* **Directions for this task**
Output all of the data below exactly as given.

START Data in this exercise

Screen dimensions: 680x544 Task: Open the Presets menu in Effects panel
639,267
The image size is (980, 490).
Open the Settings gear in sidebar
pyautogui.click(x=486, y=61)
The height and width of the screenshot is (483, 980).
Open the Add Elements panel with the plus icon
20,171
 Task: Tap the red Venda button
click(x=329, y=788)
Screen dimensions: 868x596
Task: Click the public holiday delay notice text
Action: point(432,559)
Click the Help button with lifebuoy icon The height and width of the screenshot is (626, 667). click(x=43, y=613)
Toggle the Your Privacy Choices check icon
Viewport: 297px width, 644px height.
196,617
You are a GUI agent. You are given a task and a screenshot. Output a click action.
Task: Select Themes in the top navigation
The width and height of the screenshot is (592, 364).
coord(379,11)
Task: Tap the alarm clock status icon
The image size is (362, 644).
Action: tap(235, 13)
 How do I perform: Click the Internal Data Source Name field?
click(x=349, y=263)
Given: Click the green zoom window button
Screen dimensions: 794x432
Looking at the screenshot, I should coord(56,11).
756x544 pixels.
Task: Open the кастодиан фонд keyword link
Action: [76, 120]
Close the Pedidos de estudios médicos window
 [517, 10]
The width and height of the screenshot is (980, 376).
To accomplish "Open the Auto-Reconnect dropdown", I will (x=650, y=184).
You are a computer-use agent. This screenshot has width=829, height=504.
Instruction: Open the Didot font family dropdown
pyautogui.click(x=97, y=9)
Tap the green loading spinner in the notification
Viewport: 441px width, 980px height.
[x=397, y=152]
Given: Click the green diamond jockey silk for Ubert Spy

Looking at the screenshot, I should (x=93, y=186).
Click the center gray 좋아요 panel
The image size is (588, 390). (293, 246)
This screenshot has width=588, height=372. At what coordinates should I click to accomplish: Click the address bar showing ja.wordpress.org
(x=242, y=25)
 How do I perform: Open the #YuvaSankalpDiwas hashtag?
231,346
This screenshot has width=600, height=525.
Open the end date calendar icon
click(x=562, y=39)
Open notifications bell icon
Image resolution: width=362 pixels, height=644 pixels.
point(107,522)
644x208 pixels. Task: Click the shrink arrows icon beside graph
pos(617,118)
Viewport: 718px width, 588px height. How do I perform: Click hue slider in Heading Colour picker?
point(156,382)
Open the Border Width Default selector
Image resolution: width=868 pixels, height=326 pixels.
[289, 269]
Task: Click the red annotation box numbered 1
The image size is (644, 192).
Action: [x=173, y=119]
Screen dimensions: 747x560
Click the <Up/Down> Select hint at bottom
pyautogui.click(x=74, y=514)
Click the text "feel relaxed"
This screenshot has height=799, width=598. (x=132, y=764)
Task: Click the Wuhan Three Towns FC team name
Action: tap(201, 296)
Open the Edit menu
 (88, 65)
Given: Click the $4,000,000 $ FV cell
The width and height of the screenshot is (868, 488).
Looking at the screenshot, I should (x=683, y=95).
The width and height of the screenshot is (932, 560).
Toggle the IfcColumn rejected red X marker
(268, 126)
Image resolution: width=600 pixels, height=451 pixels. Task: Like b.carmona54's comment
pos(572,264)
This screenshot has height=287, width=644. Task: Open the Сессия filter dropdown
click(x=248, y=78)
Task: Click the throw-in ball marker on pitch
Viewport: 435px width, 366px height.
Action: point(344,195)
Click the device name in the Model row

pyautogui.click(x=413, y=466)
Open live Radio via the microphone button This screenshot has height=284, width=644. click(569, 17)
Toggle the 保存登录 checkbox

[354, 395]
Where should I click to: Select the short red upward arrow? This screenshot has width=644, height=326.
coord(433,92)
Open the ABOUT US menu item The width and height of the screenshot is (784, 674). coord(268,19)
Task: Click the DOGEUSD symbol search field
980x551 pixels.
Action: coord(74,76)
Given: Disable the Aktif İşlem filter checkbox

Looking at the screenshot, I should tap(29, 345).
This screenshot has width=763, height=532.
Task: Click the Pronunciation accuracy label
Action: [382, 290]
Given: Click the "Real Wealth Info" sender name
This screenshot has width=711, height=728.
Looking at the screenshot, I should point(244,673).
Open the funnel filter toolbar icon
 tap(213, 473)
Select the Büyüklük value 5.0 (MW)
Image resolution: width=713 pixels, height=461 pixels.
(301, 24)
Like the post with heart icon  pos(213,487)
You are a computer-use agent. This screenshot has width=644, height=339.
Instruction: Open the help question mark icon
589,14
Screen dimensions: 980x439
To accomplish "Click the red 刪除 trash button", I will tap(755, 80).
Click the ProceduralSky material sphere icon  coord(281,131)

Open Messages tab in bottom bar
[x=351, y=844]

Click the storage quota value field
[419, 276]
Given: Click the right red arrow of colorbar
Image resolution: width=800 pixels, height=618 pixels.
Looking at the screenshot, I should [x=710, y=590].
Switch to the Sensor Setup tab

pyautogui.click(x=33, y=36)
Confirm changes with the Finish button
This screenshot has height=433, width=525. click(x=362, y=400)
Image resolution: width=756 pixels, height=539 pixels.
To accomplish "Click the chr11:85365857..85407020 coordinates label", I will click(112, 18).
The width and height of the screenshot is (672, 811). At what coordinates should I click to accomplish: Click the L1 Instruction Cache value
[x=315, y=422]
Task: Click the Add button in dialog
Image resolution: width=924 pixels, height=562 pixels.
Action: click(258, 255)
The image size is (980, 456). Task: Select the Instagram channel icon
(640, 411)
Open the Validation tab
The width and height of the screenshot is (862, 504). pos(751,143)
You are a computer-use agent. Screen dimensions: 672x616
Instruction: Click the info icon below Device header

END Data in this exercise

* **Problem solution**
Screen dimensions: 680x544 Task: Open the Presets menu in Effects panel
639,267
The image size is (980, 490).
Open the Settings gear in sidebar
pyautogui.click(x=486, y=61)
The height and width of the screenshot is (483, 980).
Open the Add Elements panel with the plus icon
20,171
 Task: Tap the red Venda button
click(x=329, y=788)
Screen dimensions: 868x596
Task: Click the public holiday delay notice text
Action: point(432,559)
Click the Help button with lifebuoy icon The height and width of the screenshot is (626, 667). click(x=43, y=613)
Toggle the Your Privacy Choices check icon
Viewport: 297px width, 644px height.
196,617
You are a GUI agent. You are given a task and a screenshot. Output a click action.
Task: Select Themes in the top navigation
The width and height of the screenshot is (592, 364).
coord(379,11)
Task: Tap the alarm clock status icon
The image size is (362, 644).
Action: tap(235, 13)
 How do I perform: Click the Internal Data Source Name field?
click(x=349, y=263)
Given: Click the green zoom window button
Screen dimensions: 794x432
Looking at the screenshot, I should coord(56,11).
756x544 pixels.
Task: Open the кастодиан фонд keyword link
Action: [76, 120]
Close the Pedidos de estudios médicos window
 [517, 10]
The width and height of the screenshot is (980, 376).
To accomplish "Open the Auto-Reconnect dropdown", I will (x=650, y=184).
You are a computer-use agent. This screenshot has width=829, height=504.
Instruction: Open the Didot font family dropdown
pyautogui.click(x=97, y=9)
Tap the green loading spinner in the notification
Viewport: 441px width, 980px height.
[x=397, y=152]
Given: Click the green diamond jockey silk for Ubert Spy

Looking at the screenshot, I should (x=93, y=186).
Click the center gray 좋아요 panel
The image size is (588, 390). (293, 246)
This screenshot has width=588, height=372. At what coordinates should I click to accomplish: Click the address bar showing ja.wordpress.org
(x=242, y=25)
 How do I perform: Open the #YuvaSankalpDiwas hashtag?
231,346
This screenshot has width=600, height=525.
Open the end date calendar icon
click(x=562, y=39)
Open notifications bell icon
Image resolution: width=362 pixels, height=644 pixels.
point(107,522)
644x208 pixels. Task: Click the shrink arrows icon beside graph
pos(617,118)
Viewport: 718px width, 588px height. How do I perform: Click hue slider in Heading Colour picker?
point(156,382)
Open the Border Width Default selector
Image resolution: width=868 pixels, height=326 pixels.
[289, 269]
Task: Click the red annotation box numbered 1
The image size is (644, 192).
Action: [x=173, y=119]
Screen dimensions: 747x560
Click the <Up/Down> Select hint at bottom
pyautogui.click(x=74, y=514)
Click the text "feel relaxed"
This screenshot has height=799, width=598. (x=132, y=764)
Task: Click the Wuhan Three Towns FC team name
Action: tap(201, 296)
Open the Edit menu
 (88, 65)
Given: Click the $4,000,000 $ FV cell
The width and height of the screenshot is (868, 488).
Looking at the screenshot, I should (x=683, y=95).
The width and height of the screenshot is (932, 560).
Toggle the IfcColumn rejected red X marker
(268, 126)
Image resolution: width=600 pixels, height=451 pixels. Task: Like b.carmona54's comment
pos(572,264)
This screenshot has height=287, width=644. Task: Open the Сессия filter dropdown
click(x=248, y=78)
Task: Click the throw-in ball marker on pitch
Viewport: 435px width, 366px height.
Action: point(344,195)
Click the device name in the Model row

pyautogui.click(x=413, y=466)
Open live Radio via the microphone button This screenshot has height=284, width=644. click(569, 17)
Toggle the 保存登录 checkbox

[354, 395]
Where should I click to: Select the short red upward arrow? This screenshot has width=644, height=326.
coord(433,92)
Open the ABOUT US menu item The width and height of the screenshot is (784, 674). coord(268,19)
Task: Click the DOGEUSD symbol search field
980x551 pixels.
Action: coord(74,76)
Given: Disable the Aktif İşlem filter checkbox

Looking at the screenshot, I should tap(29, 345).
This screenshot has width=763, height=532.
Task: Click the Pronunciation accuracy label
Action: [382, 290]
Given: Click the "Real Wealth Info" sender name
This screenshot has width=711, height=728.
Looking at the screenshot, I should point(244,673).
Open the funnel filter toolbar icon
 tap(213, 473)
Select the Büyüklük value 5.0 (MW)
Image resolution: width=713 pixels, height=461 pixels.
(301, 24)
Like the post with heart icon  pos(213,487)
You are a computer-use agent. This screenshot has width=644, height=339.
Instruction: Open the help question mark icon
589,14
Screen dimensions: 980x439
To accomplish "Click the red 刪除 trash button", I will tap(755, 80).
Click the ProceduralSky material sphere icon  coord(281,131)

Open Messages tab in bottom bar
[x=351, y=844]

Click the storage quota value field
[419, 276]
Given: Click the right red arrow of colorbar
Image resolution: width=800 pixels, height=618 pixels.
Looking at the screenshot, I should [x=710, y=590].
Switch to the Sensor Setup tab

pyautogui.click(x=33, y=36)
Confirm changes with the Finish button
This screenshot has height=433, width=525. click(x=362, y=400)
Image resolution: width=756 pixels, height=539 pixels.
To accomplish "Click the chr11:85365857..85407020 coordinates label", I will click(112, 18).
The width and height of the screenshot is (672, 811). At what coordinates should I click to accomplish: Click the L1 Instruction Cache value
[x=315, y=422]
Task: Click the Add button in dialog
Image resolution: width=924 pixels, height=562 pixels.
Action: click(258, 255)
The image size is (980, 456). Task: Select the Instagram channel icon
(640, 411)
Open the Validation tab
The width and height of the screenshot is (862, 504). pos(751,143)
You are a computer-use agent. Screen dimensions: 672x616
Instruction: Click the info icon below Device header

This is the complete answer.